Planners finally put a price tag to the community-amenity contribution dollars the city won’t get as a result of Aquilini deciding to build rentals, not condos, in its 400,000 square feet of residential space in three towers around Rogers Arena.
Strangely, though, that wasn’t the topic of many questions at the public hearing last week. As I noted in my Globe story today, the local residents association said that they were okay with that as long as they did get the key amenities funded in the neighbourhood that they want: the Canucks practice rink that will function as a part-time community centre, the daycare, and the pedestrian skybridge over Pacific Boulevard.
It wasn’t clear to me, from listening at the meeting, how the loss of $35 million of CACs from the originally projected total of $125 million from all Northeast False Creek development will affect city plans for other amenities. Originally, there was talk of using amenity dollars to upgrade the Aquatic Centre. Perhaps that’s no longer an option? I’ll have to check.
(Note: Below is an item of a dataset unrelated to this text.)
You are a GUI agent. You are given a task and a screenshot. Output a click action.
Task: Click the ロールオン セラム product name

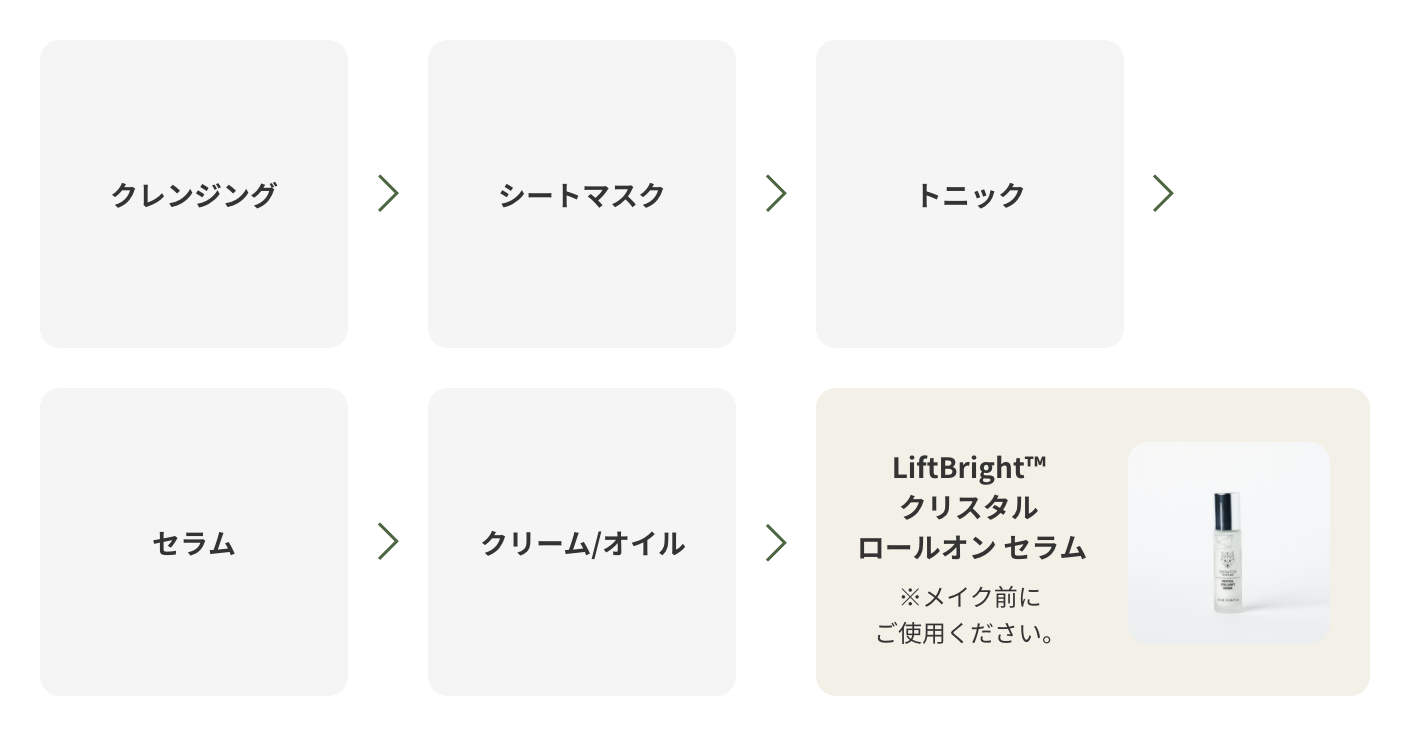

Oddly enough, in spite of criticism from some groups about the lack of truly affordable rental units in the area (the Aquilini’s 614 will rental at standard rates for new apartments), most of the questions at the public hearing were about the new noise-bylaw standards the city is allowing in the area.
Instead of the usual 70 dBC limit that applies in the rest of the city, this area will allow 82 dBC measured from the roof of Rogers Arena (the usual maximum noise of a concert), although demanding that Aquilini ensure that the noise level in people’s living rooms is no more than 50 dBC and in their bedrooms, no more than 40 dBC. Buy your noise monitors now, future tenants!